Soo ich habe das Programm nun mal benutzt und bin etwas verwirrt... über HDMI hat sich das Bild verändert allerdings nicht nur zum positiven... Was ich mich frage ist ob dieses Programm wirklich alles zu 100% richtig macht und ob es das gleiche Bild ist wie es über DVI wäre wenn der monitor denn einen dvi anschluss hätte. Über HDMI habe ich nun sattere Farben schwarz ist wirklich schwarz allerdings schon etwas zu schwarz... Bei L4d2 z.b. kann ich den helligkeitsregler auf das hellste stellen und habe in dunklen bereichen immer noch ein etwas zu dunkles Bild... es sieht aus als hätte ich einfach den gammawert verändert um kräftigere farben zu bekommen.

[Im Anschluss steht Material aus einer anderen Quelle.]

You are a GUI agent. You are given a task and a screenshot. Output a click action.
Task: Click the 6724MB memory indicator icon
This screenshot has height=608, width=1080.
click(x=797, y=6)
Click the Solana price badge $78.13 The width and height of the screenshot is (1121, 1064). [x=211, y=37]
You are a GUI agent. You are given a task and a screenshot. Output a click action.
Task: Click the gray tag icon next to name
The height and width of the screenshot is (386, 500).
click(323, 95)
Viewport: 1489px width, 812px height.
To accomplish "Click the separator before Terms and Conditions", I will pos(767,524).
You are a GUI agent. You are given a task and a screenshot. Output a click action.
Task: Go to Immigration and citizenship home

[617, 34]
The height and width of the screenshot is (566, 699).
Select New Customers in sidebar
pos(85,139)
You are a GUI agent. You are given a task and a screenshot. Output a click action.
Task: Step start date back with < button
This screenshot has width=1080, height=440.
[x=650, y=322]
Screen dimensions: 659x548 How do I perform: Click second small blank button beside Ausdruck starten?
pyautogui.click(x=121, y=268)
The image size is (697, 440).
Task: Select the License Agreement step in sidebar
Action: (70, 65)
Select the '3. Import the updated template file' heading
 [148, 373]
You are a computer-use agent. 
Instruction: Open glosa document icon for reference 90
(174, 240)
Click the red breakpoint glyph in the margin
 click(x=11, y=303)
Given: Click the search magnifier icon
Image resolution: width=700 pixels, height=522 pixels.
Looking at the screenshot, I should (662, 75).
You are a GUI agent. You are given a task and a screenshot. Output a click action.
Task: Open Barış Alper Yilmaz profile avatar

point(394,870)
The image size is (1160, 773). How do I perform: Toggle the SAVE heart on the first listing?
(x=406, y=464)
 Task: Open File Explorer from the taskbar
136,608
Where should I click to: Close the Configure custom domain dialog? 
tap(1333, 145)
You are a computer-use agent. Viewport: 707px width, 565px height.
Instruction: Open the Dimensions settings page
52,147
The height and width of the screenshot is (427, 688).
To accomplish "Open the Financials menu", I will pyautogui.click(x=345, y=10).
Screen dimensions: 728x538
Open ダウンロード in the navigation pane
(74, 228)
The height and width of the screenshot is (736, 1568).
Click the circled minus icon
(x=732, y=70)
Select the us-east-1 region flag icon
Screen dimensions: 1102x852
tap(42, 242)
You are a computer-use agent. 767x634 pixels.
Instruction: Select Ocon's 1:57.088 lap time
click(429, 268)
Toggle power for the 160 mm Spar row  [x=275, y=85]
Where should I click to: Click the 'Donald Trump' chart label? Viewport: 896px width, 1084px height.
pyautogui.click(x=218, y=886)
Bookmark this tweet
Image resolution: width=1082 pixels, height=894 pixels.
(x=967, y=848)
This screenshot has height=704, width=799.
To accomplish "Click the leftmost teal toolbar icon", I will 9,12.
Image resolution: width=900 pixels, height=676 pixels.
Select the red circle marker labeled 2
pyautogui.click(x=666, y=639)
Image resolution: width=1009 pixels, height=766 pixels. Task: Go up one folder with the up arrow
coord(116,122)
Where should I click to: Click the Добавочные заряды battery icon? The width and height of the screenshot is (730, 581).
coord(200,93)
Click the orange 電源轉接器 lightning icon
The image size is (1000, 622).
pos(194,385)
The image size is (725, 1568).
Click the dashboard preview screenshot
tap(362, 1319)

Bei Bioshock infinite macht der helligkeitsregler keinen sinn mehr... von den 3 bildern soll das mittlere gerade noch so erkennbar sein wenn ich das allerdings so einstelle ist das bild dann viel zu hell und muss somit selber herumexperimentieren. 
Über DisplayPort hat sich einfach mal absolut garnichts verändert... das Bild ist immer noch ausgewaschen. Battlefield 3 habe ich auch kurz mal probiert... dort bin ich in ein relativ dunkles gebäude gegangen welches aber seit dem programm zu dunkel aussieht. Womöglich ist es der Monitor ich weiß es nicht... Trotzdem frage ich mich wie sehr man sich auf das programm verlassen kann?

grüße 

EDIT: @JOM Nein fiepen tut mein moni nicht 

EDIT: @Star  Ich habe jetzt mal gelesen was die leute im forum von deinem link so geschrieben haben und da sind mindestens 2 Leute welche das gleiche sagen wie ich. =O Und zwar dass dieser black crush entsteht... Das Progi scheint also tatsächlich nicht wirklich richtig zu funktionieren. :/ schade...


----------



## JoM79 (6. Februar 2014)

Sei froh das er nicht fiept.
Bei VA Panels schaltet sich bei schwarzem Bild die Hintergrundbeleuchtung ab, aber auch nur wenn es wirklich schwarz ist.
Wenn dir das zu dunkel ist, musst du ne andere Panelart nehmen.
Oder du greifst zu einem BenQ mit Black Equalizer.


----------



## Ratibor (7. Februar 2014)

*AW: Ausgewaschenes Bild über DisplayPort*

@Jom  Bist du dir sicher, dass das am Monitor liegt? Ein guter schwarzwert ist ja schön und gut nur geht seit dem programm ja in dunklen bereichen garnichts mehr... das sieht wirklich so aus als hätte ich die gammawerte zu verändert damit die farben schön kräftig sind nur eben viel zu stark. Das ist die reinste matschepampe und der moni soll ja laut prad keine probleme damit haben... Der Monitor geht aber 100% zurück da das nicht das einzige problem ist. Z.b. schmiert der monitor bei dunklen farben sehr stark was zum spielen nicht sehr geeignet ist... es wirkt in dunkleren bereichen sogar so als ob das spiel langsamer wird genauso wie bei meinem sony tv.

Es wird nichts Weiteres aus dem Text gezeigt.